Er seufzt und beobachtet die Schatten hinter den Fenstern im Dachgeschoß. Muss an das junge Paar denken, das bis zum Sommerbeginn in der Wohnung gewohnt hat. Oskar hat die sommersprossige Susa und ihren Mann gemocht. Obwohl, Mann ist das falsche Wort, sie sind ja nicht verheiratet gewesen. »Mein Freund«, hat Susa gesagt, und Oskar hat schmunzeln und an seine verstorbene Frau denken müssen. Mit einem Freund geht man Tretbootfahren, mit einem Freund zieht man kein Kind groß, hätte Ella gesagt.

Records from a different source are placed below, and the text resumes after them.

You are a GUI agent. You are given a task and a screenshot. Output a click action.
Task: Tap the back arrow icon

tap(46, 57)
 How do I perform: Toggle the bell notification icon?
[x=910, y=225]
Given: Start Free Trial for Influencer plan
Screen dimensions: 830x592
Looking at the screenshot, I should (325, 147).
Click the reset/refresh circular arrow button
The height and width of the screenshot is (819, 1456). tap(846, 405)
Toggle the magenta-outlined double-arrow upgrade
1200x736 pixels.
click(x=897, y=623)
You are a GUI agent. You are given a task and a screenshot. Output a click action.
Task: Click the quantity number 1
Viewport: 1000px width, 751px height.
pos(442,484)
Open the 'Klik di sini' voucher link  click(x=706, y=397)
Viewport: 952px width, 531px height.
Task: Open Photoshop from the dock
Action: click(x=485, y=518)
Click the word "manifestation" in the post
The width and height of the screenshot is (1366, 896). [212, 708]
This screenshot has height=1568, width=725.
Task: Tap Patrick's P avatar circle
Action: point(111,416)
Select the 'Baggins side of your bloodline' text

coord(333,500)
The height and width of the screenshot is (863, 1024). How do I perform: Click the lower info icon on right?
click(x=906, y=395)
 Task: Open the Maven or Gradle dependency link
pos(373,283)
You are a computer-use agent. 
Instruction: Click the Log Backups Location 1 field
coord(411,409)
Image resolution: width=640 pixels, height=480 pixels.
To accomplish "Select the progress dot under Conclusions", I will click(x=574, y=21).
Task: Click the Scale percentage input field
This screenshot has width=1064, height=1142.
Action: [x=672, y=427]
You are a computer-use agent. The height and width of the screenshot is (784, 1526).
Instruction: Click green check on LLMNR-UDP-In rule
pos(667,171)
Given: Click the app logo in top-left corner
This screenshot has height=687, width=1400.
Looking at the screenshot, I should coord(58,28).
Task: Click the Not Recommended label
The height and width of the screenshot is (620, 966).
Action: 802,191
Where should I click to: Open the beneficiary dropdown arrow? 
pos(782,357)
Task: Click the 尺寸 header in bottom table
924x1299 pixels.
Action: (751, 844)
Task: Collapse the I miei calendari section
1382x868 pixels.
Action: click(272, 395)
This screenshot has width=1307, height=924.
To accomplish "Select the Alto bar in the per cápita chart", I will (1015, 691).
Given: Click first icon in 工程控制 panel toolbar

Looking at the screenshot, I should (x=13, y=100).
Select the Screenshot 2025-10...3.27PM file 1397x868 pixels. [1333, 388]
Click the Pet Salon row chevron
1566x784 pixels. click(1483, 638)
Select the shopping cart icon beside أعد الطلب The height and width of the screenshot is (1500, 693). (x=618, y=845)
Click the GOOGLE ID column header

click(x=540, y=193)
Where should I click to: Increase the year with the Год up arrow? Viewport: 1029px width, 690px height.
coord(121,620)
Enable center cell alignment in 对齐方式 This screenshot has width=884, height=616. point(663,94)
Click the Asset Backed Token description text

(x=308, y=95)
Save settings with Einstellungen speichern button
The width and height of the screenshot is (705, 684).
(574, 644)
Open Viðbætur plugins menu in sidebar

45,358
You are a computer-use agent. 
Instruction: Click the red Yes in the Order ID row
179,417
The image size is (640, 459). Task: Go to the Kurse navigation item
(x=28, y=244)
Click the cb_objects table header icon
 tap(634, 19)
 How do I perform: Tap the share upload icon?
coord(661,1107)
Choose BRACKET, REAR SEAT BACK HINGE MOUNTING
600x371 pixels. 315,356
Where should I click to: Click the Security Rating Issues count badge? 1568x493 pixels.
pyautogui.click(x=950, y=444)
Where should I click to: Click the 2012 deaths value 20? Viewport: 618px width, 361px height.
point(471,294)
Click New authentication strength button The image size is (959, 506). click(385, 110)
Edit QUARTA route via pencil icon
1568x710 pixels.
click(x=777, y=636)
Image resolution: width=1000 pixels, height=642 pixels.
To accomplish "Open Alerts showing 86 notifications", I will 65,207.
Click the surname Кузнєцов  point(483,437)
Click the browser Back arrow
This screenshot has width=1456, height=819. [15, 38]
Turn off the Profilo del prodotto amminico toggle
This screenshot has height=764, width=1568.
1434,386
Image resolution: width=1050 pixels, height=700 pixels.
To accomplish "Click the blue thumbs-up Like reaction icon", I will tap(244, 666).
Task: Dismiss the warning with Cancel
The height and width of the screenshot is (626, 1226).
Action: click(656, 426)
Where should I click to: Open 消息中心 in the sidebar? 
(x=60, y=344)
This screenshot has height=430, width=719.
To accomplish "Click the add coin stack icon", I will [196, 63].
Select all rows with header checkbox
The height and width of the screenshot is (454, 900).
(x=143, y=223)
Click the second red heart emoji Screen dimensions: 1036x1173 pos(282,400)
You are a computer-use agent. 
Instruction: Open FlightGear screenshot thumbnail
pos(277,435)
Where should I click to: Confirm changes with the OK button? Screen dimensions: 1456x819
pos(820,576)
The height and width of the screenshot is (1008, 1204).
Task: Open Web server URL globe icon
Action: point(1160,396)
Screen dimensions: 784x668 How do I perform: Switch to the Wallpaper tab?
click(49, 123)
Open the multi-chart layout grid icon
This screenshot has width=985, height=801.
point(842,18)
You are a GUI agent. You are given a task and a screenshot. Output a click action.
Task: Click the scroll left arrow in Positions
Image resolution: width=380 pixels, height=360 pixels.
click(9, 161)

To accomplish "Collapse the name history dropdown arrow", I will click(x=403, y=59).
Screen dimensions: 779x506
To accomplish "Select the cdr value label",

Er betrachtet den Renault genauer. Nun ist er sich doch sicher, dass er vorhin noch nicht hier gestanden ist. Stimmt es, was seine Enkeltochter behauptet? Wird er schwerhörig? Normalerweise fällt ihm auf, wenn jemand vor seinem Haus hält.

Vielleicht liegt es ja bloß am Geräusch des Regens. Oder am Wind.

Er kneift die Augen zusammen. Der Wagen ist alles andere als neu, auch ist er nicht gepflegt. Der blaue Lack ist zerkratzt, die Stoßstange verbogen, und in der Beifahrertür entdeckt Oskar sogar eine Beule. Er schiebt den Vorhang ein Stück ­weiter zur Seite, greift sich an den Ellenbogen und rubbelt die schmerzende Stelle. Seine Nase berührt nun fast die Fensterscheibe.

Was ist denn das auf dem Beifahrersitz? Doch nicht etwa …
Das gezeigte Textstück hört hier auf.